Go to the line in the entries below that holds "Screen dimensions: 678x442" and repeat exactly from there through the line that holds "Tap the Maps", inclusive.

(Given records Opens)

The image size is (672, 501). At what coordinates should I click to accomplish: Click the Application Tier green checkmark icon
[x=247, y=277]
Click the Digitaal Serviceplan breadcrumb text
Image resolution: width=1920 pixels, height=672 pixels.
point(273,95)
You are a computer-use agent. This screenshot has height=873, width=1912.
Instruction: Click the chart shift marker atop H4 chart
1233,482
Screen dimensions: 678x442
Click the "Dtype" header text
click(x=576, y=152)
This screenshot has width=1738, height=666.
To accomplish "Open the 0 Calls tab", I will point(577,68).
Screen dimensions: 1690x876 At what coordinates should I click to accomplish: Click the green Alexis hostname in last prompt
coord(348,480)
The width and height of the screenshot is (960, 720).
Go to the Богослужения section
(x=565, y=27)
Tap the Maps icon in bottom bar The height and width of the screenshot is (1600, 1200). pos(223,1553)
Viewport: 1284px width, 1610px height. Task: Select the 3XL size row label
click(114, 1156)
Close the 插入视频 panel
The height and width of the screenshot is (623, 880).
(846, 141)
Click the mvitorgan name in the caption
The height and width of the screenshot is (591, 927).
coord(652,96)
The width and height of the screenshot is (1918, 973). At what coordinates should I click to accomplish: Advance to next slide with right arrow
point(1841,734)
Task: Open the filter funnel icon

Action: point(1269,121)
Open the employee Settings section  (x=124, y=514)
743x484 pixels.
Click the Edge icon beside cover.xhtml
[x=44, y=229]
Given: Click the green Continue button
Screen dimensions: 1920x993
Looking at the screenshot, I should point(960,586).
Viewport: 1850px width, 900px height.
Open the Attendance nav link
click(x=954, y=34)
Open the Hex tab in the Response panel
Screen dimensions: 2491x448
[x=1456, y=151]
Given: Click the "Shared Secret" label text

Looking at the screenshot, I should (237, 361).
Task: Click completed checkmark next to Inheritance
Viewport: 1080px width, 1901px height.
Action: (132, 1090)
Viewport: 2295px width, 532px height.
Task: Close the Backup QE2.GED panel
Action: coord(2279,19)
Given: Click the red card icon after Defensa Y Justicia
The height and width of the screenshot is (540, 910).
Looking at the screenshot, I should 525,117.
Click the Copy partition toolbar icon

(Given records Closes)

• _Task result_:
Screen dimensions: 678x442
Click the "Dtype" header text
click(x=576, y=152)
This screenshot has width=1738, height=666.
To accomplish "Open the 0 Calls tab", I will point(577,68).
Screen dimensions: 1690x876 At what coordinates should I click to accomplish: Click the green Alexis hostname in last prompt
coord(348,480)
The width and height of the screenshot is (960, 720).
Go to the Богослужения section
(x=565, y=27)
Tap the Maps icon in bottom bar The height and width of the screenshot is (1600, 1200). pos(223,1553)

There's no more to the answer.